The 1.6-μs MD simulation involved a rhodopsin molecule (PDB code 1U1958,59) embedded in a lipid bilayer of 49 SDPC, 50 SDPE, and 24 cholesterol (Chol) molecules hydrated by 7400 TIP3 waters, 14 Na+, and 16 Cl ions, giving a total of 43,222 atoms. A snapshot from the simulation is shown in Figure 1, which depicts the composition of the simulation cell. Details of the system setup and equilibration have been reported elsewhere35. Briefly, simulations were performed in the dark state at 311 K in the NVE ensemble using the Program BlueMatter. Periodic boundary conditions were employed with dimensions of 56.5 × 79.2 × 95.5 Å. The membrane area was chosen based on NMR measurements of the stearoyl chain order parameters and subsequently compared to these experimental data60. The CHARMM27 force field was used for the protein61, and CHARMM parameters for the saturated chain62, polyunsaturated chain39, and cholesterol63 were utilized for the membrane lipid components. Construction and equilibration were performed in CHARMM version 27 as detailed elsewhere35. Long-range electrostatic interactions were calculated using the particle-particle-particle mesh Ewald summation technique64,65, with a 1283 grid for the fast Fourier transform, a charge-interpolation distance of 4 mesh points, and the Ewald α value set to 0.35 Å−1. Real-space electrostatics and repulsion-dispersion were smoothly truncated at 10 Å. All bonds containing hydrogen were constrained to their equilibrium values using the RATTLE algorithm66, allowing us to run dynamics with a 2-fs time step using the velocity-Verlet integrator. The 26 simulations, each of length ~100 ns, were performed identically with a unique set of lipid conformations and locations used to generate initial conditions for each simulation. Full details are found in reference35.

Figure 1
Snapshot of the MD simulation cell showing the composition of the system. The polypeptide backbone of rhodopsin is depicted in green with both lipid modifications shown in a van der Waals (vdW) representation in red. The lipid vdW surfaces are indicated ...

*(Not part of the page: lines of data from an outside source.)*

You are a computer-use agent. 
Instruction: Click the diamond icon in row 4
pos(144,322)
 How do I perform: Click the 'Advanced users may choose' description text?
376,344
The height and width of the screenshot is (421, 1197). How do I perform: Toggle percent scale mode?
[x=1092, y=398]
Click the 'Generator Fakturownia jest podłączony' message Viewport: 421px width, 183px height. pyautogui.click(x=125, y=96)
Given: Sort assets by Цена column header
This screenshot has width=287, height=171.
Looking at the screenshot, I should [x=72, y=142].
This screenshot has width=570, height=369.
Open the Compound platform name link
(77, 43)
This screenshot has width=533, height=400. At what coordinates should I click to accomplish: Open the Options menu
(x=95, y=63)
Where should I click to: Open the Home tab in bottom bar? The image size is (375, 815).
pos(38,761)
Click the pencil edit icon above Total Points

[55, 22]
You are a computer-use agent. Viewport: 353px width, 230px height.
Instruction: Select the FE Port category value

Our results are based on ~4.3 μs of MD simulation (comprising one trajectory of ~1.6 μs length and 26 different ~100-ns simulations, all with individual starting configurations). They provide an unprecedented level of detail on the structure and fluctuations of the rhodopsin palmitoylations in a membrane environment. The most striking observation was that the lipid modifications make frequent contacts with the transmembrane helices. Therefore, we evaluated the position of the palmitoyl chain of Cys322 relative to the protein using a contact-map representation, as shown in Figure 2 (A and B). The distances between all heavy atoms of the palmitoyl chain and all heavy atoms of the amino acids were calculated, where each distance less than 4 Å was defined as a contact. The sum of all contacts was accumulated over all simulations, and this index was mapped onto the surface representation of the protein, where the more intensely colored regions indicate more frequent contacts. For Cys322, the vast majority of contacts occurred on helix H1 in the region between Residues 45–62. Among residues on the protein, the greatest overall number of contacts was recorded for Pro53 in helix H1. Fewer encounters with residues in helices other than H1 were also observed, with helix H7 receiving ~5% as many as helix H1; but no other region of the protein made reproducible contacts with the Cys322 palmitoyl residue. The overall contacts for Cys323 (Figure 2, C and D) are noticeably lower than shown for the palmitoylation on Cys322. Again, most contacts were made with H1 between residues 48–61; residue Pro53 made contact most frequently. Figure 2 also includes snapshots of palmitoyl configurations that illustrate typical states for these chains. Neither chain is observed in a fully extended conformation that places palmitoyl methyl groups at the center of the bilayer. Rather these modifications are typically found in more highly kinked states, with frequent chain upturns associated with close contacts to the protein.

Figure 2
Depiction of the amino acids which experience close contacts with the lipid modification attached to Cys322 (panels A and B) and to Cys323 (panels C and D) shown from two different angles. The membrane extracellular side is up and the cytoplasmic side ...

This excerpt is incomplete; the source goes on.